El Banco de la República detalló que esta cifra negativa proviene principalmente de los desbalances estructurales en la compraventa internacional de mercancías y servicios, así como en la retribución a los factores productivos.
“Por componentes de la balanza de pagos, el déficit corriente (US$4.702 millones) se origina en los balances deficitarios de la balanza comercial de bienes y servicios (US$5.546 millones) y de la renta de los factores (US$3.287 millones)”, señaló el informe.
No obstante, la presión sobre las cuentas nacionales encontró un alivio parcial gracias a los flujos positivos procedentes de las transferencias corrientes, los cuales sumaron US$4.131 millones.
El dinamismo de las importaciones supera al de las exportaciones
En el plano comercial, las ventas externas totales ascendieron a US$28.344 millones entre enero y junio, logrando un avance interanual del 13,6%. Este repunte estuvo impulsado primordialmente por mayores despachos de oro, petróleo crudo y diversos artículos manufacturados.

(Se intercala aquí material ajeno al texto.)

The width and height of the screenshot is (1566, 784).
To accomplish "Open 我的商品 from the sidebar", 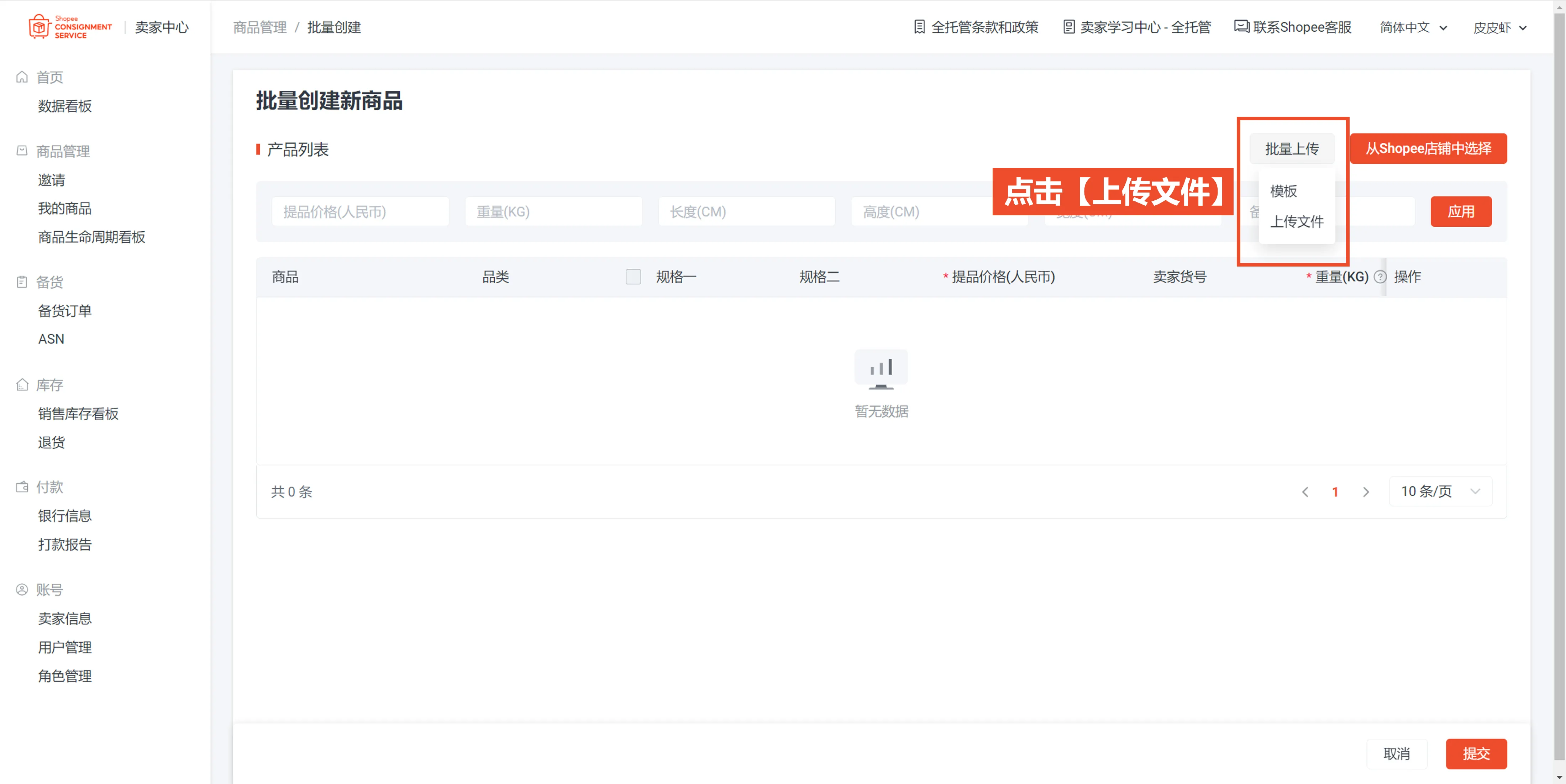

En el sector aurífero, el emisor destacó un incremento del 56,7% en las cotizaciones internacionales y del 25,7% en el volumen exportado. Por su parte, los envíos de crudo se vieron favorecidos por una valorización del 18,5% en los precios internacionales.
A pesar de este comportamiento exportador, las compras externas mostraron un ritmo superior al alcanzar los US$36.155 millones, con un crecimiento del 14,2% frente al año previo. Dicho incremento respondió a una mayor demanda de artículos de consumo, que se elevaron en US$2.363 millones, además de mayores adquisiciones de insumos y bienes destinados al aparato industrial, los cuales sumaron US$1.070 millones adicionales.
Menor captación de recursos externos y comportamiento de la inversión
Mientras el déficit corriente aumentaba, los flujos brutos de capital extranjero hacia la economía nacional experimentaron un retroceso. Los registros oficiales indican que estos recursos totalizaron US$5.299 millones en el primer semestre, mostrando una reducción de US$6.096 millones interanual.
A pesar de esta contracción general, el comportamiento de la inversión extranjera directa (IED) mostró solidez. Colombia captó por este concepto US$8.138 millones, lo que representa un crecimiento del 31,1%, es decir, US$1.932 millones más que en el periodo precedente.
“La inversión extranjera directa en la economía colombiana” representó el 3,1% del PIB semestral, conforme al reporte institucional.
La disminución en la cifra global de capital foráneo obedeció al comportamiento de la inversión de cartera, donde se documentaron amortizaciones netas de instrumentos financieros por US$3.032 millones durante la primera mitad del año.
Entradas netas en la cuenta financiera y posición internacional
A pesar de la menor llegada de recursos brutos, la cuenta financiera global reportó entradas netas por US$4.265 millones al cierre del semestre, superando en US$1.047 millones el registro del año anterior y equivalente al 1,6% del PIB.
Dicho resultado se explica por la combinación de ingresos de capital extranjero por US$5.299 millones, salidas de recursos nacionales por US$1.156 millones, cancelaciones netas por parte de no residentes en instrumentos derivados por US$1.216 millones y una acumulación en las reservas internacionales por US$1.093 millones.
Finalmente, el informe advierte que al concluir el mes de junio de 2026, la posición de inversión internacional neta del país se situó en terreno negativo por US$204.240 millones, una cifra que equivale al 40% del PIB anual.